3D-printed sulfur-doped graphite-based carbon composite patterns for flexible and fast electrochemical capacitors

Flexible electrical double-layer capacitors (F-EDLCs) are promising as next-generation wearable energy storage devices owing to their high specific power density, safety, long cycle life, and eco-friendliness. However, F-EDLCs use in practical applications is challenging because they fail to achieve high flexibility and fast charge–discharge performance. To address this issue, previous studies of F-EDLCs have primarily modified carbonaceous materials, which are suitable active materials for flexible electrodes. In this study, we synthesized an optimized S-doped graphite-based carbon composite (2S-GCC) as the active material and fabricated net-patterned flexible electrodes via 3D-printing. The S-doped carbon lattice enabled fast electron transfer owing to efficient electron redistribution. Additionally, S-containing oxygen functional groups on the surfaces of 2S-GCC accelerated ion diffusion kinetics at the electrode–electrolyte interface owing to increased wettability.
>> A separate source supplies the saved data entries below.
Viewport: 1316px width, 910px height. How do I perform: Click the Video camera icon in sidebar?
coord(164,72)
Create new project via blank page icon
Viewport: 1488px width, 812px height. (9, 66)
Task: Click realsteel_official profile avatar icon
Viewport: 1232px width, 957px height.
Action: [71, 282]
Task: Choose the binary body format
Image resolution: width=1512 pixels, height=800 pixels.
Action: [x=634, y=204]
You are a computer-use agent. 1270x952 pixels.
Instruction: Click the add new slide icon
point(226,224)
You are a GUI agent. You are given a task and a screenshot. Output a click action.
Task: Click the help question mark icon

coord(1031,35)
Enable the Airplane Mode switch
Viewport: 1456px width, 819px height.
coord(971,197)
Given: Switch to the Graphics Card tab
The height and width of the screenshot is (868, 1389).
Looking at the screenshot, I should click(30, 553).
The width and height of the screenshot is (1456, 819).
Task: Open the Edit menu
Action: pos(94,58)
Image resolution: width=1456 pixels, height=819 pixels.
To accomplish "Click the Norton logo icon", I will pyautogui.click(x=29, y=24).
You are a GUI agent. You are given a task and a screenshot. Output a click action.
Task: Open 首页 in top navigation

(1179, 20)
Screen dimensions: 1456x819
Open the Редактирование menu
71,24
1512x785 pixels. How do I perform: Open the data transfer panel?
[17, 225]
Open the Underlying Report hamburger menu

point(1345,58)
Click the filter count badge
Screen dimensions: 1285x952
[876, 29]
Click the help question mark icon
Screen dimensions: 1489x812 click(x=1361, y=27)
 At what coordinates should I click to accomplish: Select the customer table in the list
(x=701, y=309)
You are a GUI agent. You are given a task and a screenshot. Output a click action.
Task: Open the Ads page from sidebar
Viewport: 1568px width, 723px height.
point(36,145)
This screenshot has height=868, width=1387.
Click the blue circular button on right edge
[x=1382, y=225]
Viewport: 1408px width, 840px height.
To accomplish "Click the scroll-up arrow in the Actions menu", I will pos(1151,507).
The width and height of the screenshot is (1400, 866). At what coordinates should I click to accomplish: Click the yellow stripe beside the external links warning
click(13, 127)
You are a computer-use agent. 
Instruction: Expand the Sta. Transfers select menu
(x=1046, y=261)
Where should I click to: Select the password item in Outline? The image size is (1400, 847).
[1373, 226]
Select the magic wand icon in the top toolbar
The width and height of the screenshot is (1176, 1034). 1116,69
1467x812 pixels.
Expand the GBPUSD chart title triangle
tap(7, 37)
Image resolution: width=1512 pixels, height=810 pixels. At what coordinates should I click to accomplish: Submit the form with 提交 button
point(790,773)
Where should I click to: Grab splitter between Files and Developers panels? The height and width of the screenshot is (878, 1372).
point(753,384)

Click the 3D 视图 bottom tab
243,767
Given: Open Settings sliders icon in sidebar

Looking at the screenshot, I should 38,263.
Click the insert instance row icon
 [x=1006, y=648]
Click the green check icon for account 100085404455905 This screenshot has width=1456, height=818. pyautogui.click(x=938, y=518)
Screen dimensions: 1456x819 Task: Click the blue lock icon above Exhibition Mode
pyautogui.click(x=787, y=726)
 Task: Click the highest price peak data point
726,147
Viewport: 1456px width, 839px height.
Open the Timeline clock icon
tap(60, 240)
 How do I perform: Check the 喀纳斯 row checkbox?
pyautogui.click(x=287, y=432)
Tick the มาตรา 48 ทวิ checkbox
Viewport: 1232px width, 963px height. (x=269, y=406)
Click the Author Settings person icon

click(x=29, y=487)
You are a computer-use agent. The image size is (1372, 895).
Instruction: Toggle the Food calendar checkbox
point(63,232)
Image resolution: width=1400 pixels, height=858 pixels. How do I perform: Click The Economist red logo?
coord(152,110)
Furthermore, the 3D-printed net-patterned electrodes effectively alleviated localized mechanical stress that was applied to the electrode during repeated bending cycles. Thus, the synergistic effect of the chemical and morphological characteristics of 2S-GCC improved the charge transfer kinetics, and a 2S-GCC//2S-GCC full cell exhibited a fast rate capability (6.66 mF/cm² at 0.3 mA/cm²).